Records from a data collection:
*** Block opens ***
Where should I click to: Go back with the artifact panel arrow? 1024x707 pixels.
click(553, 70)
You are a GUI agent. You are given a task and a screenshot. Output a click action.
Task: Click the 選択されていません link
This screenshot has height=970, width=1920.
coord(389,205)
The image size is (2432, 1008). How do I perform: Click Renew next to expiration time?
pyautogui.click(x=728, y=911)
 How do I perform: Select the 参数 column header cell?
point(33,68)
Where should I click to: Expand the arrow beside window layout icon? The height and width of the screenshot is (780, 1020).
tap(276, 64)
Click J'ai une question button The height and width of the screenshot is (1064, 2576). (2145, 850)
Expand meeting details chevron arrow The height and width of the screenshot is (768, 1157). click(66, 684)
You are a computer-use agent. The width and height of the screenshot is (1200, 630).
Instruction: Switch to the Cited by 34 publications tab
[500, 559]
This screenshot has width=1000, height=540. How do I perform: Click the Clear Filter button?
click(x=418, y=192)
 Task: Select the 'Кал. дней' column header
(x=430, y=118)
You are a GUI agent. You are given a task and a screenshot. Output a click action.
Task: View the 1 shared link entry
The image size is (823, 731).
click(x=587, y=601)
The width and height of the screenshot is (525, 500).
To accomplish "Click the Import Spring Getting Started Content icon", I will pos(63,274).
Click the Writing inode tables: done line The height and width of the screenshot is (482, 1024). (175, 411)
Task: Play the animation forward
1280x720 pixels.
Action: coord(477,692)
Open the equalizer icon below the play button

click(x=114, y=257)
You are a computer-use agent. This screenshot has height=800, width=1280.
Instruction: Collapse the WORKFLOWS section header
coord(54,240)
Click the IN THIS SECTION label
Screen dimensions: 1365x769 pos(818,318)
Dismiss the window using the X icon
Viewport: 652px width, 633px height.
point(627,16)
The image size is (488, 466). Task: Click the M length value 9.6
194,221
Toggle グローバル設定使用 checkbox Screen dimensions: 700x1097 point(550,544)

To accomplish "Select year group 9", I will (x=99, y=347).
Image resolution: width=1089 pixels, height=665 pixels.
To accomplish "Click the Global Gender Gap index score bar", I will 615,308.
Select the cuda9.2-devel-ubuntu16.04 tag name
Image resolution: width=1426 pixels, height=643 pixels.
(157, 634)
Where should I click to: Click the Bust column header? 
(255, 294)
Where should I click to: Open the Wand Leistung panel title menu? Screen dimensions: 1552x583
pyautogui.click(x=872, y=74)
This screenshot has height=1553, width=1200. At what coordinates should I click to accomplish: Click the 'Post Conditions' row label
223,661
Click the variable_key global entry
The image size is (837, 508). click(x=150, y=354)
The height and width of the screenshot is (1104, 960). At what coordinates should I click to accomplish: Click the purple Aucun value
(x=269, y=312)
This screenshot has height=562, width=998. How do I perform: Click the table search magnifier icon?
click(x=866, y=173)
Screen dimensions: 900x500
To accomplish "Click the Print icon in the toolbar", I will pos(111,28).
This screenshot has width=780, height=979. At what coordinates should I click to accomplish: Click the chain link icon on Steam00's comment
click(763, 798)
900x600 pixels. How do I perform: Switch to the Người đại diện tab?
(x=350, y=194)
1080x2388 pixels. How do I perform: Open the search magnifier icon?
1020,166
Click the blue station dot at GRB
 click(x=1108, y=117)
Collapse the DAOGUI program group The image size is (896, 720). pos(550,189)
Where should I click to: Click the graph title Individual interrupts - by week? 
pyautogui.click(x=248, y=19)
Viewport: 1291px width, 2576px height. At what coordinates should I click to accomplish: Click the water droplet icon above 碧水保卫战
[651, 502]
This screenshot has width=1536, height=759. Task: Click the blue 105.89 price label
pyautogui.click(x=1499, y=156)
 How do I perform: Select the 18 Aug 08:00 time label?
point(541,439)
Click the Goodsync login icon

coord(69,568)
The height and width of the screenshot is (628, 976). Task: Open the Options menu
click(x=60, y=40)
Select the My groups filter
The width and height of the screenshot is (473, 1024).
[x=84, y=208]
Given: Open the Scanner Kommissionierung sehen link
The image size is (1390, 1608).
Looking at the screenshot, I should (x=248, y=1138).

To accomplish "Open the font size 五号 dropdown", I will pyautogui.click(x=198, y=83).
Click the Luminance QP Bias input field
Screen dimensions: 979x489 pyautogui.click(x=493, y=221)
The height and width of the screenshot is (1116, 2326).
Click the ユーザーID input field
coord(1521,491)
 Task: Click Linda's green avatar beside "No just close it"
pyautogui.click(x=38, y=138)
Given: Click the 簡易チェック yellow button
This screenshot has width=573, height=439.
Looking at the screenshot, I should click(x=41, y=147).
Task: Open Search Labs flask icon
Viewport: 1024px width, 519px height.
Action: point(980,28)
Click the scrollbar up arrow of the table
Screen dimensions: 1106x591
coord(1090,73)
*** Block closes ***
Work instructions » Return every record exactly as it was given.

Result of this exercise »
Where should I click to: Go back with the artifact panel arrow? 1024x707 pixels.
click(553, 70)
You are a GUI agent. You are given a task and a screenshot. Output a click action.
Task: Click the 選択されていません link
This screenshot has height=970, width=1920.
coord(389,205)
The image size is (2432, 1008). How do I perform: Click Renew next to expiration time?
pyautogui.click(x=728, y=911)
 How do I perform: Select the 参数 column header cell?
point(33,68)
Where should I click to: Expand the arrow beside window layout icon? The height and width of the screenshot is (780, 1020).
tap(276, 64)
Click J'ai une question button The height and width of the screenshot is (1064, 2576). (2145, 850)
Expand meeting details chevron arrow The height and width of the screenshot is (768, 1157). click(66, 684)
You are a computer-use agent. The width and height of the screenshot is (1200, 630).
Instruction: Switch to the Cited by 34 publications tab
[500, 559]
This screenshot has width=1000, height=540. How do I perform: Click the Clear Filter button?
click(x=418, y=192)
 Task: Select the 'Кал. дней' column header
(x=430, y=118)
You are a GUI agent. You are given a task and a screenshot. Output a click action.
Task: View the 1 shared link entry
The image size is (823, 731).
click(x=587, y=601)
The width and height of the screenshot is (525, 500).
To accomplish "Click the Import Spring Getting Started Content icon", I will pos(63,274).
Click the Writing inode tables: done line The height and width of the screenshot is (482, 1024). (175, 411)
Task: Play the animation forward
1280x720 pixels.
Action: coord(477,692)
Open the equalizer icon below the play button

click(x=114, y=257)
You are a computer-use agent. This screenshot has height=800, width=1280.
Instruction: Collapse the WORKFLOWS section header
coord(54,240)
Click the IN THIS SECTION label
Screen dimensions: 1365x769 pos(818,318)
Dismiss the window using the X icon
Viewport: 652px width, 633px height.
point(627,16)
The image size is (488, 466). Task: Click the M length value 9.6
194,221
Toggle グローバル設定使用 checkbox Screen dimensions: 700x1097 point(550,544)

To accomplish "Select year group 9", I will (x=99, y=347).
Image resolution: width=1089 pixels, height=665 pixels.
To accomplish "Click the Global Gender Gap index score bar", I will 615,308.
Select the cuda9.2-devel-ubuntu16.04 tag name
Image resolution: width=1426 pixels, height=643 pixels.
(157, 634)
Where should I click to: Click the Bust column header? 
(255, 294)
Where should I click to: Open the Wand Leistung panel title menu? Screen dimensions: 1552x583
pyautogui.click(x=872, y=74)
This screenshot has height=1553, width=1200. At what coordinates should I click to accomplish: Click the 'Post Conditions' row label
223,661
Click the variable_key global entry
The image size is (837, 508). click(x=150, y=354)
The height and width of the screenshot is (1104, 960). At what coordinates should I click to accomplish: Click the purple Aucun value
(x=269, y=312)
This screenshot has height=562, width=998. How do I perform: Click the table search magnifier icon?
click(x=866, y=173)
Screen dimensions: 900x500
To accomplish "Click the Print icon in the toolbar", I will pos(111,28).
This screenshot has width=780, height=979. At what coordinates should I click to accomplish: Click the chain link icon on Steam00's comment
click(763, 798)
900x600 pixels. How do I perform: Switch to the Người đại diện tab?
(x=350, y=194)
1080x2388 pixels. How do I perform: Open the search magnifier icon?
1020,166
Click the blue station dot at GRB
 click(x=1108, y=117)
Collapse the DAOGUI program group The image size is (896, 720). pos(550,189)
Where should I click to: Click the graph title Individual interrupts - by week? 
pyautogui.click(x=248, y=19)
Viewport: 1291px width, 2576px height. At what coordinates should I click to accomplish: Click the water droplet icon above 碧水保卫战
[651, 502]
This screenshot has width=1536, height=759. Task: Click the blue 105.89 price label
pyautogui.click(x=1499, y=156)
 How do I perform: Select the 18 Aug 08:00 time label?
point(541,439)
Click the Goodsync login icon

coord(69,568)
The height and width of the screenshot is (628, 976). Task: Open the Options menu
click(x=60, y=40)
Select the My groups filter
The width and height of the screenshot is (473, 1024).
[x=84, y=208]
Given: Open the Scanner Kommissionierung sehen link
The image size is (1390, 1608).
Looking at the screenshot, I should (x=248, y=1138).

To accomplish "Open the font size 五号 dropdown", I will pyautogui.click(x=198, y=83).
Click the Luminance QP Bias input field
Screen dimensions: 979x489 pyautogui.click(x=493, y=221)
The height and width of the screenshot is (1116, 2326).
Click the ユーザーID input field
coord(1521,491)
 Task: Click Linda's green avatar beside "No just close it"
pyautogui.click(x=38, y=138)
Given: Click the 簡易チェック yellow button
This screenshot has width=573, height=439.
Looking at the screenshot, I should click(x=41, y=147).
Task: Open Search Labs flask icon
Viewport: 1024px width, 519px height.
Action: point(980,28)
Click the scrollbar up arrow of the table
Screen dimensions: 1106x591
coord(1090,73)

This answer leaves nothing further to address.